B. Limitation or Withdrawal of Therapies

  • Consider transitioning to comfort-focused care when there is a catastrophic injury (e.g., non-survivable TBI), refractory coagulopathy, or irreversible multisystem organ failure.
  • Continuously reassess goals of care as the clinical status evolves, ensuring that interventions remain aligned with the patient’s best interests.

C. Communication with Families and Care Teams

  • Provide regular, clear updates to family members, avoiding medical jargon.
  • Utilize visual aids and decision support tools to help explain complex situations.
  • Involve palliative care early to facilitate shared decision-making and provide an extra layer of support for the family and clinical team.

6. Monitoring and De-Escalation Triggers

Define objective criteria to guide the weaning of transfusions and organ support, ensuring a safe and timely transition toward recovery.

A. Hemodynamic Stability

  • MAP ≥65 mm Hg without increasing vasopressor doses for at least 6 hours.
  • Heart rate <100 bpm.
  • Urine output >0.5 mL/kg/h.

B. Coagulation Normalization

  • INR <1.5.
  • Fibrinogen >1.5 g/L.
  • Platelet count >50×10⁹/L.
  • Viscoelastic targets met (e.g., TEG R-time <11 minutes).

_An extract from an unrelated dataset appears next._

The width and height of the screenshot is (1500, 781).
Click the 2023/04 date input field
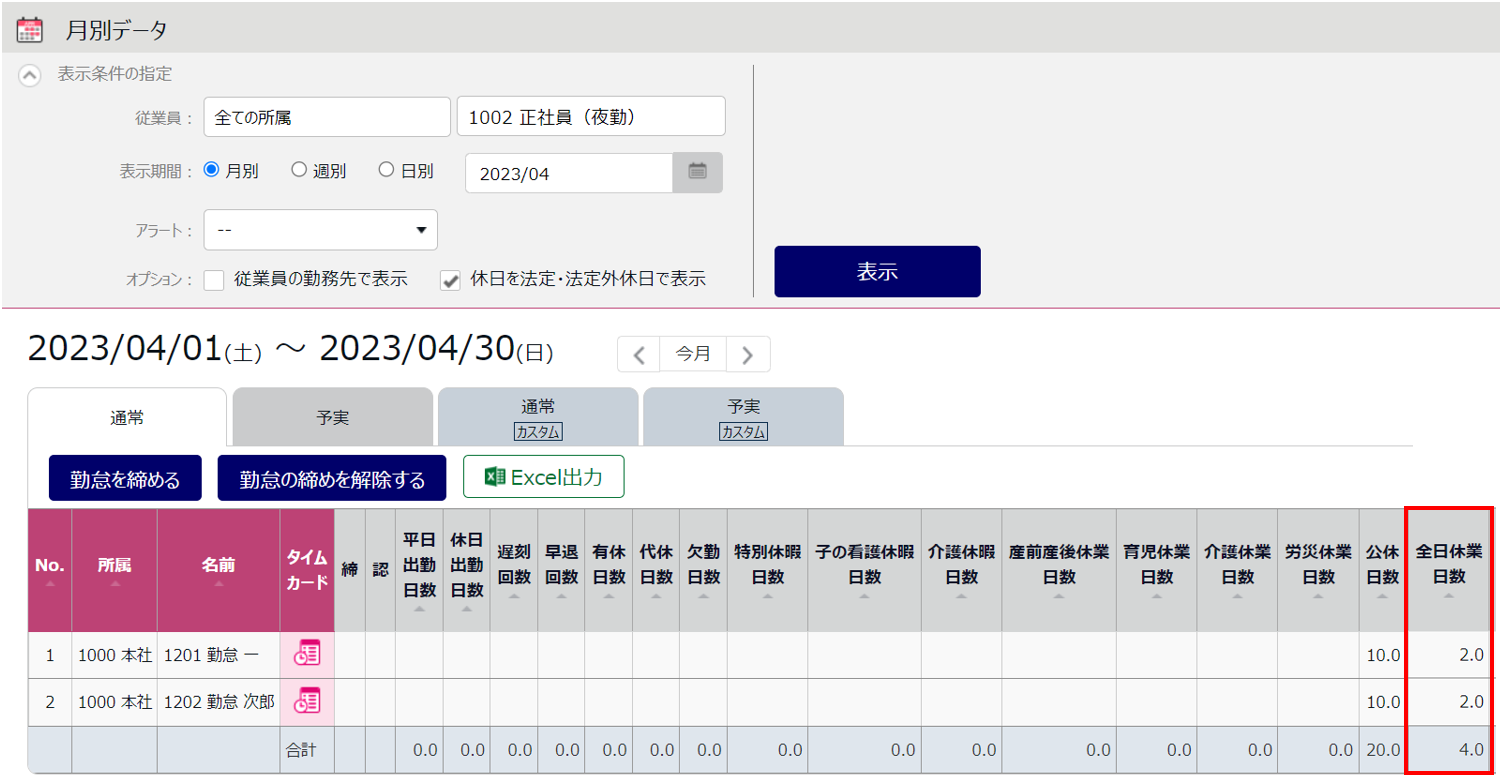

C. Ventilator and Vasopressor Weaning

  • Ready for a spontaneous breathing trial when FiO₂ ≤40%, PEEP ≤5 cm H₂O, and the Rapid Shallow Breathing Index (RSBI) is <105.
  • Systematically taper vasopressors as perfusion parameters (lactate, urine output) remain stable or improve.
Key Point Icon A lightbulb, indicating a key takeaway point. Key Point: Protocolized Weaning

Utilizing protocolized, criteria-driven weaning for both mechanical ventilation and vasopressors has been shown to shorten ICU length of stay, reduce duration of organ support, and decrease the risk of associated complications like VAP and line infections.

References

  1. Hayter MA, Pavenski K, Baker J. Massive transfusion in the trauma patient. Can J Anesth. 2012;59:1130–1145.
  2. Cannon JW, Khan MA, Raja AS, et al. Damage control resuscitation in severe traumatic hemorrhage: practice management guideline. J Trauma Acute Care Surg. 2017;82(3):605–617.
  3. Christoffel J, Maegele M. Guidelines in trauma-related bleeding and coagulopathy: update. Curr Opin Anaesthesiol. 2024;37(2):110–116.
  4. Spahn DR, Bouillon B, Cerny V, et al. The European guideline on management of major bleeding and coagulopathy following trauma: fourth edition. Crit Care. 2019;23(1):98.
  5. Gajic O, Yilmaz M, Iscimen R, et al. TRALI and TACO: biology, risk factors, and prevention. Blood. 2019;133(17):1840–1850.
  6. Ontario Regional Blood Coordinating Network. Massive Haemorrhage Protocol (MHP) 2.0 Recommendation Statements. March 26, 2025.
  7. Johansson PI, Stensballe J. Effect of haemostatic control resuscitation on mortality in massively bleeding patients: before and after study. Vox Sang. 2009;96(2):111–118.
  8. Cotton BA, Gunter OI, Isbell J, et al. Damage control hematology: impact of trauma exsanguination protocol on survival. J Trauma. 2008;64(5):1177–1183.
  9. Holcomb JB, Tilley BC, Baraniuk S, et al. Transfusion of plasma, platelets, and RBCs in 1:1:1 vs 1:1:2 ratio: PROPPR trial. JAMA. 2015;313(5):471–482.
  10. CRASH-2 trial collaborators. Effects of tranexamic acid on death, vascular occlusive events, and blood transfusion in trauma patients: CRASH-2 trial. Lancet. 2010;376(9734):23–32.